By Daniel Ben Simon
One Friday afternoon 15 years ago, the U.S. secretary of state, James Baker, sat in prime minister Yitzhak Shamir’s bureau in Jerusalem and discussed with him the need to implement the diplomatic initiative that bore his name. Great tension prevailed in the room. One of the Israeli participants has related that Shamir evinced impatience and restlessness and constantly looked at his watch. "He was shocked by the secretary of state’s style of speaking and his bluntness," added the source. This was yet another in the series of the secretary’s pressuring visits, aimed at persuading Israeli leaders to agree to conduct direct talks with Palestinian representatives. Israel demanded that talks be held only with Palestinians living in the territories; the Americans insisted on including representatives from the Palestinian diaspora, so as to give official recognition to the Palestine Liberation Organization, which had its headquarters in Tunis. Prior to that, the unity government in which the Labor party had participated had broken up because of disagreement on this issue.
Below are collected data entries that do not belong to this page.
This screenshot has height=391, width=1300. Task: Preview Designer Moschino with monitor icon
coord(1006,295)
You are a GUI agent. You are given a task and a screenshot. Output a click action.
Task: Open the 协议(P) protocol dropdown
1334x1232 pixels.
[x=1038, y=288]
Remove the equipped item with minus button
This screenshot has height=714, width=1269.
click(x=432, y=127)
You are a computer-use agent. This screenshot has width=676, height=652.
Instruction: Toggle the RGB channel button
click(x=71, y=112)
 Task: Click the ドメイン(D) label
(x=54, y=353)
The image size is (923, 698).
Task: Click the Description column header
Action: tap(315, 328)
The watch hands moved slowly. One of the participants in the meeting suggested that it be stopped because of the approach of the Sabbath. After ascertaining the precise time that the Sabbath would begin, Baker insisted on continuing. Suddenly an American official came into the bureau and whispered something into the ear of one of the secretary’s aides, who transmitted the contents to the secretary. Baker blanched. He rose and in a trembling voice said to the prime minister that he had just been informed that his mother had passed away. He apologized that he would not be able to continue the meeting and left, followed by the other members of the American peace team.
A sigh of relief was heard in the prime minister’s bureau. One of the senior people present thanked God aloud for His intervention, which had saved Israel from Baker’s talons. However, after he recovered from his mother’s death, Baker refused to leave Israel to its own devices. He succeeded in seating its representatives at the Madrid conference next to Palestinian and other Arab delegates. When Israel hardened its heart, he threatened to block the transfer of the special American aid for the absorption of immigrants from the Commonwealth of Independent States.
At that time the "Baker initiative" looked to the Likud government like a dangerous attempt on the part of president George H.W. Bush’s administration to force a peace agreement on Israel. Baker was so keen on advancing an agreement between Israel and the Palestinians that among Likud members the rumor spread that the man was motivated by anti-Semitism. Otherwise, why was he so indefatigably engaged with the Israeli-Palestinian conflict? What was wrong with that man, they wondered, that was making him act so obsessively about trying to make the Israelis live in peace? "There is no doubt that this individual is a bit anti-Semitic," asserted a senior person in the prime minister’s bureau, whose feelings reflected Shamir’s. "Let him leave us alone. Is there a dearth of conflicts in the world?" The conflict between the two administrations ended badly and threatened to muddy the relations between Israel and the United States. In June of 1992, Shamir lost the election to Yitzhak Rabin, and half a year later Baker followed him into retirement, together with his boss, the first president Bush. Now, 14 years later, the ghost of James Baker is again hovering above the skies of Jerusalem. Now sitting on Shamir’s chair is Prime Minister Ehud Olmert, who was serving as a junior minister during the days Baker was first haunting Israel. Immediately upon taking up his exalted position, Olmert once again donned his old Likud garments, as though he had never taken them off.
It is no wonder that in Olmert’s immediate environs, paranoid talk about Baker the Terrible is again being heard. Once again, preposterous diversionary maneuvers are being undertaken with the goal of depicting the document that bears his name as hallucinatory. "This is an internal American document that does not concern us," was the prime minister’s description this week of the Baker-Hamilton document.
Why has the Israeli leadership gone on the defensive? Because of Baker’s personality, which radiates aggressive imperiousness, and because for the first time a senior American figure has acknowledged that the absence of an agreement between Israel and the Palestinians contributes to the unrest in the Middle East and even beyond it. All that was missing was that someone there would come to the conclusion that this unending conflict is endangering American interests in the region and even beyond it. This linkage resonates in Europe and is endlessly reiterated in the ears of Israeli representatives. Every Jewish child in France can explain the connection between the new Muslim anti-Semitism in his country and the second intifada. Everyone understands what a terrible price this conflict is exacting; it’s only Israel that is insisting on reducing its dimensions as though it were a neighborhood spat.
The attitude toward Israel that is expressed in the Baker-Hamilton document is a direct result of the diplomatic paralysis and the prime minister’s perpetuation of the status quo in all arenas. This is one of the reasons, along with the wretched war in Lebanon, for the mortal blow to his popularity.
Olmert will save himself – and us – only if he starts to implement the desire of the voters who put their trust in him. Only by taking diplomatic initiatives will Olmert be able to dispose of the need to take defensive measures against the Baker-Hamilton report and dispel at least some of the unease that has spread in this country since Ehud Olmert sat down in former prime minister Ariel Sharon’s chair.